Similarly, CBDCs could trigger much more volatile transfers of money across borders during times of instability to safe-haven, state-backed cryptocurrencies. However, proponents respond that consumers will still use banks for other deposits that pay interest. Central banks could also introduce limits or use interest rates to influence how much people can transfer between their traditional bank and digital account, they say.

Privacy is another problem. A CBDC would leave a traceable digital footprint, holding none of the anonymity of cash. Features in the currency would identify users, allowing governments to track every payment right down to buying a cup of coffee, yet people want and expect some privacy in their financial dealings.

Features in the currency would identify users, allowing governments to track every payment right down to buying a cup of coffee, yet people want and expect some privacy in their financial dealings

More regulation and infrastructure needed to support CBDCs

Another challenge is the infrastructure CBDCs demand. As well as the small, advanced economies like Sweden and Singapore that lead on CBDC innovation, a handful of other emerging markets are also developing the concept. A survey by the website Cointelegraph lists China, Dubai, Iran, Venezuela and Uruguay as countries currently experimenting with and researching CBDCs.

One worry is that these emerging economies lack the technological infrastructure, regulatory capacity and government institutions necessary to support a digital currency. The BIS recently flagged that some central banks don’t even have the legal authority to issue CBDCs.
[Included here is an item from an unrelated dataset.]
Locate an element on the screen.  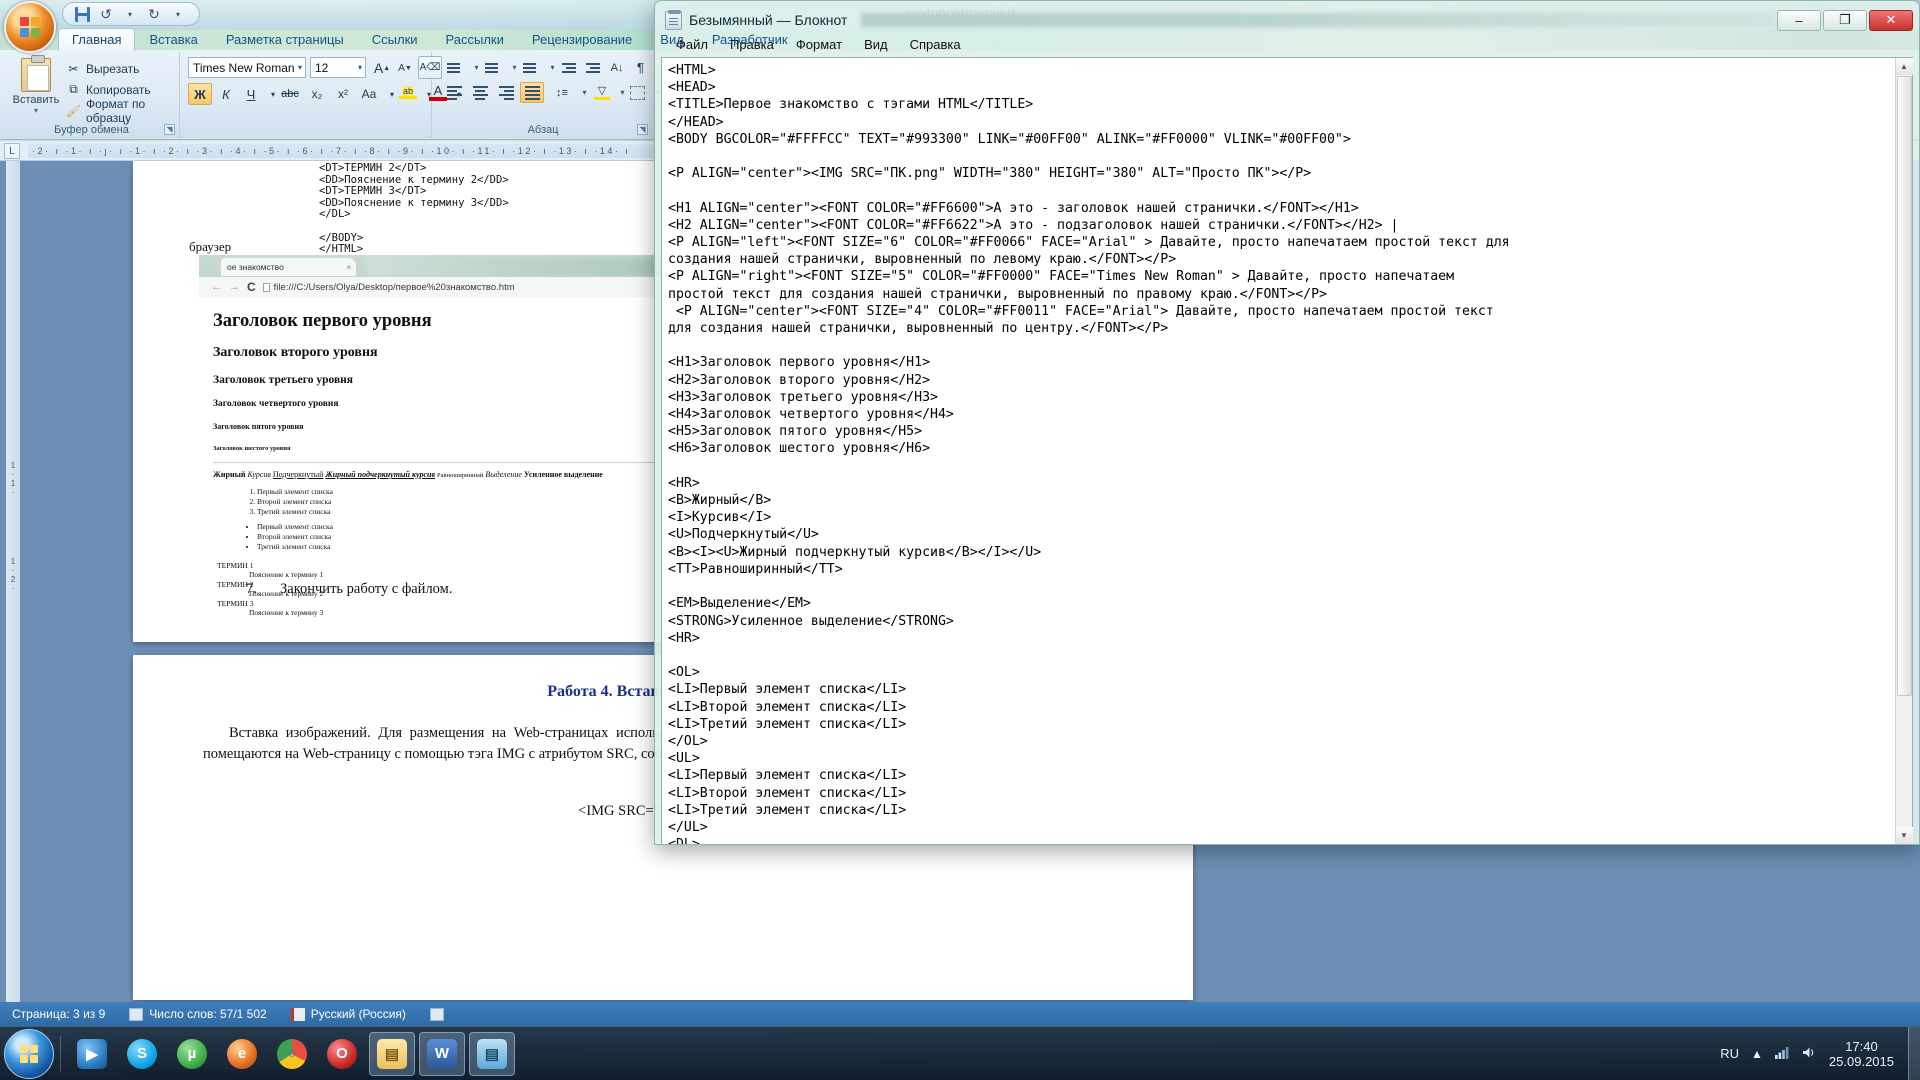
borders-button is located at coordinates (637, 92).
Governments need to be able to control the process. Witness how the pace at which cash is disappearing in Sweden has authorities worried because many people, particularly the elderly and vulnerable groups, don’t have access to digital currency. The Riksbank has urged for change “at a rate that does not create problems for certain social groups or exclude anyone from the payment market”. Meanwhile the bank’s governor Stefan Ingves has argued that phasing out coins and notes could put the entire country at risk should Sweden encounter a serious crisis or war.

Nor is there any global uniformity or leadership to the process. The world’s biggest advanced economy central banks, the US Fed, the European Central Bank and the Bank of Japan, have taken a step back. In Europe cash is hardly used in Sweden, but is still the payment norm in Germany and Switzerland, where there is much less public demand for electronic payments.

As the debate continues to play out, expect the front runners to lead on developing proof of concept. And the sign “We don’t take cash” to appear more frequently in shop windows.